| Page extract |
==*==
1 Introduction

With the rapid development of wireless technology and cloud computing intelligent devices (such as smartphones [1]) access to the wireless network [2, 3] increasing. Furthermore, mobile devices will be more and more intelligent and the applications in mobile devices will require extensive computation power and persistent data processing [4,5,6]. However, the improvement of these emerging applications is Limited by the computational power of mobile devices [7, 8]. The computation-intensive task can be offloaded to the cloud for execution by the cloud computing technology, so as to compensate for the restrictions of inadequate computing capability in mobile terminals. However, the mobile devices accessing to the cloud through wireless network needs longer duration, so it is not applicable for the delay sensitive task.These tasks include wearable virtual reality (VR) etc [9].

The edge computing can provide the distributed computing and storage capabilities for mobile devices by deploying the server on the network edge [10], and accordingly can support computing and storing the intensive intelligent application and ensure the lower delay and higher performance [11]. Based on the edge computing, network-based information processing for distributed applications, such as [12], can be realized. Thus, the edge computing has the advantages of low delay, and is an important research direction of wireless communication in the future [13, 14]. Specially, there are two advantages to offload task to edge cloud [15]. On the one hand, compared with mobile devices, edge cloud has more computational resources [16,17,18]. On the other hand, it can overcome larger delay caused by offloading the computation-intensive task and data-intensive task to cloud [19,20,21]. Thus, for delay-sensitive and computation-intensive tasks, offloading to the edge cloud may achieve a better tradeoff among delay and energy efficiency [22].

For the task offloading based on edge cloud, there exist the following three types of offloading scenes. (i) One user and one server scene, i.e., one mobile user offloading computation task to an edge cloud. (ii) Multi-users and one server scene, i.e., many mobile users offloading the computing task to an edge cloud. (iii) Multi-users and multi-servers scene, i.e., many mobile devices offloading the computing task to many edge clouds servers. In view of different scenes, the researchers design different offloading schemes. Moreover, the complexity of multi-users and multi-servers scene and dense deployment of 5G network (i.e., 5G ultre-dense cellular network) result in the diversification of edge cloud deployment [23, 24]. Thus, the existing optimization-based task offloading scheme is difficult to meet the optimal solution. Fortunately, with the development of artificial intelligence (AI) and especially the development of deep learning, it makes breakthroughs in the field of computer vision [25]. The researchers hope to combine the AI related algorithm with the computation offloading, and enable the edge computation offloading to be more intelligent. For example, Chen et al [26] research the task offloading program by Markov decision process in traditional machine learning algorithm. The test result shows that, such task offloading program has lower delay.

Furthermore, few scholars make task offloading scheme by using deep learning algorithm. In view of computation offloading problem under user’s mobility, Sun et al., put forward the computation offloading scheme of minimizing task duration based on multi-armed bandit theory [27]. Chen et al.,research the edge cloud task offloading program by deep reinforcement learning. However, all above task offloading schemes are running on the mobile device using deep learning algorithm, and fail to consider the following two limitations. (i) The operation of task offloading scheme based on deep learning needs a lot of computing resources of the mobile devices, i.e., the deep learning algorithm is equivalent to the computing task. The existing task offloading schemes pays close attention to designing the delay and energy efficient algorithm for task offloading. It ignore the computing problem of offloading algorithm. (ii) The computing capability of the mobile device is limited. The offloading scheme based on deep learning may not be able to run, resulting in the failure of the optimal task offloading scheme for the design. Therefore, where to run the learning-based offloading scheme and how to offload the task by deep learning is still a challenging problem.
==*==
| Raw data |
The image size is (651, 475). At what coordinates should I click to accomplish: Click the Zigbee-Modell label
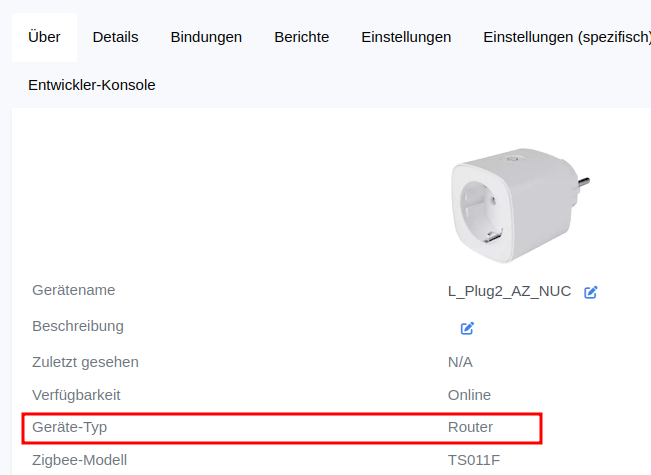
==*==
| Request 1 |
Using the introduction on edge computing, decide whether each statement agrees with it: (a) edge cloud has more computational resources than mobile devices; (b) reaching the cloud through the wireless network suits delay-sensitive tasks; (c) three types of offloading scenes are described. Answer yes or no for each and quote the deciding words.
| Request 2 |
Please copy the passage from the introduction on edge computing starting at "1 Introduction" and ending at "(VR) etc [9].", with no changes.

| Worked solution 1 |
(a) Yes: "compared with mobile devices, edge cloud has more computational resources"
(b) No: "so it is not applicable for the delay sensitive task"
(c) Yes: "there exist the following three types of offloading scenes"

| Worked solution 2 |
1 Introduction

With the rapid development of wireless technology and cloud computing intelligent devices (such as smartphones [1]) access to the wireless network [2, 3] increasing. Furthermore, mobile devices will be more and more intelligent and the applications in mobile devices will require extensive computation power and persistent data processing [4,5,6]. However, the improvement of these emerging applications is Limited by the computational power of mobile devices [7, 8]. The computation-intensive task can be offloaded to the cloud for execution by the cloud computing technology, so as to compensate for the restrictions of inadequate computing capability in mobile terminals. However, the mobile devices accessing to the cloud through wireless network needs longer duration, so it is not applicable for the delay sensitive task.These tasks include wearable virtual reality (VR) etc [9].